# Q1 Analysis Builder
Creates a gold table at `data/gold/zillow/q1_analysis.parquet` with columns:
`[Date, Region, RegionType, MedianSalePrice, MedianListingPrice, SaleToListRatio, PctSoldAboveList, PctSoldBelowList, DaysOnMarket]`.

In [13]:
from pathlib import Path
import polars as pl

def log(msg: str) -> None:
    print(f'[Q1] {msg}')

def find_repo_root(start: Path | None = None) -> Path:
    start = (start or Path.cwd()).resolve()
    for p in (start, *start.parents):
        if (p / 'ETL').is_dir() and (p / 'scripts').is_dir():
            return p
    return start  # fallback

ROOT = find_repo_root()
SILVER = ROOT / 'data' / 'silver' / 'zillow'
GOLD = ROOT / 'data' / 'gold' / 'zillow'

sales_path = SILVER / 'sales' / 'wide.parquet'
listings_path = SILVER / 'for_sale_listings' / 'wide.parquet'
dom_path = SILVER / 'days_on_market' / 'wide.parquet'

for p in (sales_path, listings_path, dom_path):
    if not p.exists():
        raise FileNotFoundError(f'Missing required silver file: {p}')

log('Input silver files located.')

[Q1] Input silver files located.


In [14]:
# Inspect schemas and confirm required columns exist
sales_cols = list(pl.read_parquet(str(sales_path), n_rows=0).schema.keys())
listings_cols = list(pl.read_parquet(str(listings_path), n_rows=0).schema.keys())
dom_cols = list(pl.read_parquet(str(dom_path), n_rows=0).schema.keys())

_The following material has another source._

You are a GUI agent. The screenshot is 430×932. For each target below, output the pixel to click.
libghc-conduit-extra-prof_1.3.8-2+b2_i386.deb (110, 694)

print('sales columns:', sales_cols)
print('listings columns:', listings_cols)
print('dom columns:', dom_cols)

needed_sales = ['State', 'date', 'Median Sale Price', 'Median Sale to List Ratio', '% Sold Above List', '% Sold Below List']
needed_listings = ['State', 'date', 'Median Listing Price']
needed_dom = ['State', 'date', 'Median Days on Pending']

missing = {
    'sales': [c for c in needed_sales if c not in sales_cols],
    'listings': [c for c in needed_listings if c not in listings_cols],
    'days_on_market': [c for c in needed_dom if c not in dom_cols],
}
missing


sales columns: ['Region ID', 'Size Rank', 'Region', 'Region Type', 'State', 'Home Type', 'Date', 'Mean Sale to List Ratio (Smoothed)', 'Median Sale to List Ratio', 'Median Sale Price', 'Median Sale Price (Smoothed) (Seasonally Adjusted)', 'Median Sale Price (Smoothed)', 'Median Sale to List Ratio (Smoothed)', '% Sold Below List', '% Sold Below List (Smoothed)', '% Sold Above List', '% Sold Above List (Smoothed)', 'Mean Sale to List Ratio', 'date', 'Region Type Name', 'Home Type Name', 'year', 'month', 'quarter']
listings columns: ['Region ID', 'Size Rank', 'Region', 'Region Type', 'State', 'Home Type', 'Date', 'Median Listing Price', 'Median Listing Price (Smoothed)', 'New Listings', 'New Listings (Smoothed)', 'New Pending (Smoothed)', 'New Pending', 'date', 'Region Type Name', 'Home Type Name', 'year', 'month', 'quarter']
dom columns: ['Region ID', 'Size Rank', 'Region', 'Region Type', 'State', 'Home Type', 'Date', 'Mean Listings Price Cut Amount (Smoothed)', 'Percent Listings Price C

{'sales': [], 'listings': [], 'days_on_market': []}

In [15]:
# Build per-dataset state-level tables and write debug outputs
DEBUG_DIR = GOLD / 'debug'
DEBUG_DIR.mkdir(parents=True, exist_ok=True)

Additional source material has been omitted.